Take back the university – Unite and Fight
UCU members have achieved something many thought impossible. We bust through the Tory anti-union threshold of 50% turnout in sixty universities. Activists have breathed new life into the campaign to defend USS, and broadened the fight to the post-92 universities, winning ballots on pay, equality, casualisation and workload.
Democracy, struggle and ballots
This happened thanks to the flowering of democracy in the union. The 2018 strike movement demanded accountability of union leaders in congresses and conferences. One general secretary election, a turbulent congress, recall congress and democracy commission later and we have a renewed determination to fight at the grassroots.
We also have a new general secretary from the left, and a left-activist HE leadership (see below for next year’s candidates). Now 80% of members in the USS pre-92 universities are on strike. The remainder are in branches whose turnout was less than 10% short of that required – in some cases they were only a few votes short. Many post-92 colleges were also close to the 50% turnout.
A reballot campaign – aligned to the strike campaign – can bring them out.
But branches seeking a rapid reballot have not been supported at HQ. Three weeks after the ballot results came out, we should be starting repeat ballots at the beginning of the strike wave. HEC voted to relaunch the ballot campaign to allow branches to join a second wave of strikes. Branches need to demand a reballot now.
Uniting to win
Now post-92 universities have joined the fightback. The ‘four fights’ campaign unites the sector. In total, nearly two thirds of the union’s HE membership are striking in defence of pay, against casualisation, escalating workload and – perhaps most importantly of all – to close the appalling gender and race pay gaps that blight our sector.
Members in post-92 universities were unable to take action in 2018. They were able to deliver solidarity to their pre-92 colleagues. But the astonishing mass strike movement in the colleges inevitably centred on the ‘old’ universities. The action has spread to post-92.
After the gold rush
Post-92 universities bore the first, shattering brunt of this market attack, suffering devastating cuts and closures. Students pay more, staff earn less. And future taxpayers will pay for it.
In the 2010 general election, the Lib Dems claimed that scrapping tuition fees was “non negotiable”. Then they did a U-turn to enter a coalition with the Tories. That ConDem government tripled fees to £9,000 a year and part-abolished the block grant. Then in 2014 they removed limits on student recruitment, unleashing the gold rush and war-of-all-against-all we see today.
Since then university management greed has expanded courses and student numbers. Over £10bn was borrowed for new campuses and buildings. The Treasury’s tuition fee debt mountain is now around £100bn, half of which will never be repaid.
University employers are gradually waking up to the reality that this gold rush must come to an end. Augar proposed cutting the home student fee to £7,500 a year. This would wipe out profit margins universities are banking on.
The importance of this general election to change course cannot be understated. Both the Labour and Green Party manifestos call for abolishing tuition fees and bringing the HE market under control.
Despite record surpluses as much as £2bn a year, pay has been cut by 20% in real terms over the last ten years.
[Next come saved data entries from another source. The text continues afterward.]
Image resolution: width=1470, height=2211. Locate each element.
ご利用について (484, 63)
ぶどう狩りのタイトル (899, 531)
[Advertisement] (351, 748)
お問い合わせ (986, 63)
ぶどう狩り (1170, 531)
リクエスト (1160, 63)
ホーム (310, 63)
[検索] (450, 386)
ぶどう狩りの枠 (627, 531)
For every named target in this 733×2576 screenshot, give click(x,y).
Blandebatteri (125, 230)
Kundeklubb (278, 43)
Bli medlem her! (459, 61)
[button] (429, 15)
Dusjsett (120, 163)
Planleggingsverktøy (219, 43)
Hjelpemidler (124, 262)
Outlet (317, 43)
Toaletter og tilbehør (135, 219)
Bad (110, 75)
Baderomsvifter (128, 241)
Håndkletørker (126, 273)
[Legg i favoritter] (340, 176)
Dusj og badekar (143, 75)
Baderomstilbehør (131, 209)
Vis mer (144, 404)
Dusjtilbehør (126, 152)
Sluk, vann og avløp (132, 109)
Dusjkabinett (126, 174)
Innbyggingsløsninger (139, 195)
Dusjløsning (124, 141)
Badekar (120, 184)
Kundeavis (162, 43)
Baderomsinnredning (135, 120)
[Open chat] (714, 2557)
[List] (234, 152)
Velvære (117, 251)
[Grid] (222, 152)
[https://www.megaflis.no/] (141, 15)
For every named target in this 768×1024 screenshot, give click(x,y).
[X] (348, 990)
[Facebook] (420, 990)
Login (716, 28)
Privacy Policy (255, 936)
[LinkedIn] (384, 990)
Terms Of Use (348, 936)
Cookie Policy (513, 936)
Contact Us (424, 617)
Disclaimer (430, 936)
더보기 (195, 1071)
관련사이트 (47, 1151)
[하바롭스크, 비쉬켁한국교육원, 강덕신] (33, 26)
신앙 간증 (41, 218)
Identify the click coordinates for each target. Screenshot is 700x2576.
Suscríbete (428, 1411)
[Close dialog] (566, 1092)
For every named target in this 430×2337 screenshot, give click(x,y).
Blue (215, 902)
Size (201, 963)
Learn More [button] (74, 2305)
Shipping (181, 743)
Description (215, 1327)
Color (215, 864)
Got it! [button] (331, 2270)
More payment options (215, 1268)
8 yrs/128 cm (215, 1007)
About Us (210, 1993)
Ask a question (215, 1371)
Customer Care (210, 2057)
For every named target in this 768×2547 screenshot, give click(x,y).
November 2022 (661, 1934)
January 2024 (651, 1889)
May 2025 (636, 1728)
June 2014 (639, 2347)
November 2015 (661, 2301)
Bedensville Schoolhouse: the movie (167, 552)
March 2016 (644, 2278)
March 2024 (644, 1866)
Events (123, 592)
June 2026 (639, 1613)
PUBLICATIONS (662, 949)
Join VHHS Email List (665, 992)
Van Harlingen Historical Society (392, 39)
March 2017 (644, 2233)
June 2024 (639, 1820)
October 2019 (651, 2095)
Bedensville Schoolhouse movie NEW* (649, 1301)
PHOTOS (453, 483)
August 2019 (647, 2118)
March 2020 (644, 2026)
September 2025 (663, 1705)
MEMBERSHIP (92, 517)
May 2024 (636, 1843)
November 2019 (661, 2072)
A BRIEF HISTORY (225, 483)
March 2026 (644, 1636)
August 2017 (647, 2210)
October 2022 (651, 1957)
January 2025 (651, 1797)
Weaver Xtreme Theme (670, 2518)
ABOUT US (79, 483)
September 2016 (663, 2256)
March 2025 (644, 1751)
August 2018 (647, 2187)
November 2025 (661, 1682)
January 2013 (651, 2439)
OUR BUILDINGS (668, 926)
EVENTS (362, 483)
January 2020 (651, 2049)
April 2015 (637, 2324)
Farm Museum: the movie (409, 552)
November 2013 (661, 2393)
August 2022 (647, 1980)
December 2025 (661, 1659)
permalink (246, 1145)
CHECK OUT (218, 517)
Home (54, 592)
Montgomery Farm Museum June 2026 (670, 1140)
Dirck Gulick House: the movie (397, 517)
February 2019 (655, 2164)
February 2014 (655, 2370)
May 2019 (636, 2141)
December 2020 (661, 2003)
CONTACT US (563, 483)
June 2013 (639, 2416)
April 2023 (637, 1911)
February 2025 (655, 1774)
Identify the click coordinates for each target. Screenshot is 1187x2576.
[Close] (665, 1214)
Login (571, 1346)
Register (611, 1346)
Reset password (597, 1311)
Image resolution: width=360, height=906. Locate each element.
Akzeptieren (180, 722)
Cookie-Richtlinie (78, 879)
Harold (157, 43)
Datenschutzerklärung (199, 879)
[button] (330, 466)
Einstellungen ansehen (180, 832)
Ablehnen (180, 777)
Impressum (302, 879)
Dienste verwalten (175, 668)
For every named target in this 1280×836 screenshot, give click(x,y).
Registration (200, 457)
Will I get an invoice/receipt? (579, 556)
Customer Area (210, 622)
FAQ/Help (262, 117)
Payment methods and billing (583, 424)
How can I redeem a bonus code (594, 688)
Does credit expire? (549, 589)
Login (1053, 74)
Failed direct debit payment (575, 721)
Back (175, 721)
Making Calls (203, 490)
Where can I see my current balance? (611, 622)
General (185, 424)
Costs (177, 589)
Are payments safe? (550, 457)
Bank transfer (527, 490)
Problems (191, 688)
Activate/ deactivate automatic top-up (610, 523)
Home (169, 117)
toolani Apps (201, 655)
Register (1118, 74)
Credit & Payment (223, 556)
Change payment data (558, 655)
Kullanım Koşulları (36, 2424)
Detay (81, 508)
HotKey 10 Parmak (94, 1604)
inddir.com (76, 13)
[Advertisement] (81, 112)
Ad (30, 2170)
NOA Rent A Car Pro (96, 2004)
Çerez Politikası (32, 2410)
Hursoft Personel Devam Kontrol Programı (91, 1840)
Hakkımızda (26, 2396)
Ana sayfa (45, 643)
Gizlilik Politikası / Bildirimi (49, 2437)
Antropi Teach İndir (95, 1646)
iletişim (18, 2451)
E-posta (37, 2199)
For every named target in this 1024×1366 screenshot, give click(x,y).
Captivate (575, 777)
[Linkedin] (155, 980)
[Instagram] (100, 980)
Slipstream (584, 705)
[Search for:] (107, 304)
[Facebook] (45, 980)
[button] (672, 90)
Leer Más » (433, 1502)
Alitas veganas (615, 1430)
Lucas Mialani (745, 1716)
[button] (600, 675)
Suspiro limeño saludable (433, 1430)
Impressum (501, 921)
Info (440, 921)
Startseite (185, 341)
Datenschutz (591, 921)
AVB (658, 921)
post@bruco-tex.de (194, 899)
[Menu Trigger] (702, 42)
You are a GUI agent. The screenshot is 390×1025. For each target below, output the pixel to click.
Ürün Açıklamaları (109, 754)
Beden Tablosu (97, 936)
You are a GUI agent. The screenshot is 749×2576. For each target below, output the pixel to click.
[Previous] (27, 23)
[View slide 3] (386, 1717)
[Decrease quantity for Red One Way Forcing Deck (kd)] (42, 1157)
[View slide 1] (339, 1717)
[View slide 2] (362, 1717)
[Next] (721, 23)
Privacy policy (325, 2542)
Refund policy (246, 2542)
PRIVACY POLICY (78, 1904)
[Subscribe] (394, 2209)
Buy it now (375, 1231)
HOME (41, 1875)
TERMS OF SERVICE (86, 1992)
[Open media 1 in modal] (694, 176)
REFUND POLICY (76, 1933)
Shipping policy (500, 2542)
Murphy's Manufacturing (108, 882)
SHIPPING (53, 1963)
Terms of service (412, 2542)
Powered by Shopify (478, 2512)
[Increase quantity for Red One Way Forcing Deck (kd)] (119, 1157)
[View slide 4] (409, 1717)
Fee-market uncertainty encourages expansion at the expense of job insecurity. Workload has skyrocketed. Workload and job insecurity are two sides of the same coin: the whip of the causal contract driving up workload for all.
Market competition and secrecy means UCL does not know what Imperial has borrowed or whether its sums add up, and vice versa. USS depends on a ‘mutuality’ principle (all universities share pension risk in case one goes bankrupt). This is undermined by mutual distrust and corporate self-interest. That is why a government guarantee to underpin the scheme makes sense.
We can win
Our demands are ridiculously reasonable. The sector is making record surpluses. In many colleges, interest payments on borrowing exceed the few extra million apiece that would be needed to settle this dispute. But if the Treasury needs to help out, so what? This is a national dispute, universities are a national asset, and we need a national settlement.
In pre-92, if UUK agreed to end the fictional ‘de-risking’ USS valuation model, they would immediately recoup 3.1% of salary costs. USS does not need extra contributions. Between 2017 and 2019, its assets grew by £10bn to £74bn. The increases USS is demanding cannot yield more than £1bn over the next two years.
This strike is a warning shot. Eight days show we are serious. By uniting together we have the power to shut down the whole sector. We may need to strike next year.
Fighting for the future
Our strikes prove that the university is the staff. The ‘academic team’ is the entire staff body, from porter to professor. Education is the gift each generation nurtures and hands to the next. Thus universities are central to ensuring that climate science is implemented, and the world economy is moved onto a sustainable basis.
We stand with our students, and the rest of society. University funding is a pact with society: academic freedom is a freedom of a free society. We stand in solidarity with student and staff protesters in Hong Kong and other countries where those rights are being trampled on. We stand against all who would divide us by race, religion, sexuality, gender or physical ability.
Everyone has the right to benefit from a free education. Its time to unite and fight for the future of Higher Education – and for a freer, more sustainable society for all.